Collected data
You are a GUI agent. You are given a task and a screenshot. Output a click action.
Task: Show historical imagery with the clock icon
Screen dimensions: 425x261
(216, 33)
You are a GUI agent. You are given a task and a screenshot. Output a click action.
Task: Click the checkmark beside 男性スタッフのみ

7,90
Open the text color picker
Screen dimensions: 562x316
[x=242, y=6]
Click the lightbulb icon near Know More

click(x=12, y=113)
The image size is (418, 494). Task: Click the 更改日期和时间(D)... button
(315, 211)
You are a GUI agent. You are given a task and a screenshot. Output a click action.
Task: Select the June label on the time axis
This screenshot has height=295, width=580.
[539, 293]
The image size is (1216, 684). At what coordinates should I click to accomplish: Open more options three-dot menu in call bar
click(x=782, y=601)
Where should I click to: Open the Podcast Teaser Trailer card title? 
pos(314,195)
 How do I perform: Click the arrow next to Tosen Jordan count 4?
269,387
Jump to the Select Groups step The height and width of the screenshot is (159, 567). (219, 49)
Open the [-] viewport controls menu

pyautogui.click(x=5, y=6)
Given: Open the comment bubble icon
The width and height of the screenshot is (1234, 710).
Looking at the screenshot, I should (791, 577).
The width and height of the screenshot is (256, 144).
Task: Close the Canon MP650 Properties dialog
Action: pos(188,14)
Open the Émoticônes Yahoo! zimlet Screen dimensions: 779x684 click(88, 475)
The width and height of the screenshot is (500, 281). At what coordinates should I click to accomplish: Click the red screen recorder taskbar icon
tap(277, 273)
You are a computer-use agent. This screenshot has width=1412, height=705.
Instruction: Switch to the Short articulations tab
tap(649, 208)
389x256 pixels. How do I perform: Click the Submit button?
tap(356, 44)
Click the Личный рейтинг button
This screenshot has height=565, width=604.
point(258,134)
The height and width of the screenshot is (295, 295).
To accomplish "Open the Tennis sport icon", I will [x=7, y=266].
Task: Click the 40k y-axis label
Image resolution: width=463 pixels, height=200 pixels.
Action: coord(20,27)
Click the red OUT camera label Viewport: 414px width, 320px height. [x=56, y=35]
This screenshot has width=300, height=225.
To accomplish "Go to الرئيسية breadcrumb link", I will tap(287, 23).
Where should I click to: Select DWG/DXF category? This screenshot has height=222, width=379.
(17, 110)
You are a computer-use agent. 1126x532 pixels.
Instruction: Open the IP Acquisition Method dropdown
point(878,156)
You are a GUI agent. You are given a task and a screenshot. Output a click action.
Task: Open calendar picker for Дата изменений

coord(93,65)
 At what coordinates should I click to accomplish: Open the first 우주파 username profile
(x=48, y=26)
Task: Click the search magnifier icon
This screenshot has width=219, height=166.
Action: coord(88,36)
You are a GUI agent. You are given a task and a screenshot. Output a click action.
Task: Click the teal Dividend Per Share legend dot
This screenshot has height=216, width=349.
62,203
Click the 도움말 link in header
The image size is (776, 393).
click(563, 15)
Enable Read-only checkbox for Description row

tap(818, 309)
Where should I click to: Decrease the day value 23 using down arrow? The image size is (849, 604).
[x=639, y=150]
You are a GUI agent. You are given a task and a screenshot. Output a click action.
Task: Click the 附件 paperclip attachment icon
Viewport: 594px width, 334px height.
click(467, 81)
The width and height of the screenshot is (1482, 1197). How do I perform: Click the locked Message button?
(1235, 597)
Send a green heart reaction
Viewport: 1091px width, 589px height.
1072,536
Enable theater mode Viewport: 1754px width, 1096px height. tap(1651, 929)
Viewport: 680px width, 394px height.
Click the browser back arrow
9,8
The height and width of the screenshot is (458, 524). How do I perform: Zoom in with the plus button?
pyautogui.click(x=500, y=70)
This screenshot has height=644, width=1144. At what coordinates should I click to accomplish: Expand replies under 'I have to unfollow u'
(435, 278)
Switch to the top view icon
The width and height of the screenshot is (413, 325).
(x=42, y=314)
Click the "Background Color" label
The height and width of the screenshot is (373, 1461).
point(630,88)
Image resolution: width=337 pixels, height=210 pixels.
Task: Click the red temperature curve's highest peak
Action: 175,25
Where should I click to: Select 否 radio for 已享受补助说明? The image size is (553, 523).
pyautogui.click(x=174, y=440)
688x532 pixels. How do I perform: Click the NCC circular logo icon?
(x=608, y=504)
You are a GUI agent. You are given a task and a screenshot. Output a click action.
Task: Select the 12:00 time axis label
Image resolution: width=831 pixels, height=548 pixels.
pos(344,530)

» **WHAT YOU ARE ASKED TO DO**
Pull out each record as written and restate it exactly.

» **RESPONSE AREA**
You are a GUI agent. You are given a task and a screenshot. Output a click action.
Task: Show historical imagery with the clock icon
Screen dimensions: 425x261
(216, 33)
You are a GUI agent. You are given a task and a screenshot. Output a click action.
Task: Click the checkmark beside 男性スタッフのみ

7,90
Open the text color picker
Screen dimensions: 562x316
[x=242, y=6]
Click the lightbulb icon near Know More

click(x=12, y=113)
The image size is (418, 494). Task: Click the 更改日期和时间(D)... button
(315, 211)
You are a GUI agent. You are given a task and a screenshot. Output a click action.
Task: Select the June label on the time axis
This screenshot has height=295, width=580.
[539, 293]
The image size is (1216, 684). At what coordinates should I click to accomplish: Open more options three-dot menu in call bar
click(x=782, y=601)
Where should I click to: Open the Podcast Teaser Trailer card title? 
pos(314,195)
 How do I perform: Click the arrow next to Tosen Jordan count 4?
269,387
Jump to the Select Groups step The height and width of the screenshot is (159, 567). (219, 49)
Open the [-] viewport controls menu

pyautogui.click(x=5, y=6)
Given: Open the comment bubble icon
The width and height of the screenshot is (1234, 710).
Looking at the screenshot, I should (791, 577).
The width and height of the screenshot is (256, 144).
Task: Close the Canon MP650 Properties dialog
Action: pos(188,14)
Open the Émoticônes Yahoo! zimlet Screen dimensions: 779x684 click(88, 475)
The width and height of the screenshot is (500, 281). At what coordinates should I click to accomplish: Click the red screen recorder taskbar icon
tap(277, 273)
You are a computer-use agent. This screenshot has width=1412, height=705.
Instruction: Switch to the Short articulations tab
tap(649, 208)
389x256 pixels. How do I perform: Click the Submit button?
tap(356, 44)
Click the Личный рейтинг button
This screenshot has height=565, width=604.
point(258,134)
The height and width of the screenshot is (295, 295).
To accomplish "Open the Tennis sport icon", I will [x=7, y=266].
Task: Click the 40k y-axis label
Image resolution: width=463 pixels, height=200 pixels.
Action: coord(20,27)
Click the red OUT camera label Viewport: 414px width, 320px height. [x=56, y=35]
This screenshot has width=300, height=225.
To accomplish "Go to الرئيسية breadcrumb link", I will tap(287, 23).
Where should I click to: Select DWG/DXF category? This screenshot has height=222, width=379.
(17, 110)
You are a computer-use agent. 1126x532 pixels.
Instruction: Open the IP Acquisition Method dropdown
point(878,156)
You are a GUI agent. You are given a task and a screenshot. Output a click action.
Task: Open calendar picker for Дата изменений

coord(93,65)
 At what coordinates should I click to accomplish: Open the first 우주파 username profile
(x=48, y=26)
Task: Click the search magnifier icon
This screenshot has width=219, height=166.
Action: coord(88,36)
You are a GUI agent. You are given a task and a screenshot. Output a click action.
Task: Click the teal Dividend Per Share legend dot
This screenshot has height=216, width=349.
62,203
Click the 도움말 link in header
The image size is (776, 393).
click(563, 15)
Enable Read-only checkbox for Description row

tap(818, 309)
Where should I click to: Decrease the day value 23 using down arrow? The image size is (849, 604).
[x=639, y=150]
You are a GUI agent. You are given a task and a screenshot. Output a click action.
Task: Click the 附件 paperclip attachment icon
Viewport: 594px width, 334px height.
click(467, 81)
The width and height of the screenshot is (1482, 1197). How do I perform: Click the locked Message button?
(1235, 597)
Send a green heart reaction
Viewport: 1091px width, 589px height.
1072,536
Enable theater mode Viewport: 1754px width, 1096px height. tap(1651, 929)
Viewport: 680px width, 394px height.
Click the browser back arrow
9,8
The height and width of the screenshot is (458, 524). How do I perform: Zoom in with the plus button?
pyautogui.click(x=500, y=70)
This screenshot has height=644, width=1144. At what coordinates should I click to accomplish: Expand replies under 'I have to unfollow u'
(435, 278)
Switch to the top view icon
The width and height of the screenshot is (413, 325).
(x=42, y=314)
Click the "Background Color" label
The height and width of the screenshot is (373, 1461).
point(630,88)
Image resolution: width=337 pixels, height=210 pixels.
Task: Click the red temperature curve's highest peak
Action: 175,25
Where should I click to: Select 否 radio for 已享受补助说明? The image size is (553, 523).
pyautogui.click(x=174, y=440)
688x532 pixels. How do I perform: Click the NCC circular logo icon?
(x=608, y=504)
You are a GUI agent. You are given a task and a screenshot. Output a click action.
Task: Select the 12:00 time axis label
Image resolution: width=831 pixels, height=548 pixels.
pos(344,530)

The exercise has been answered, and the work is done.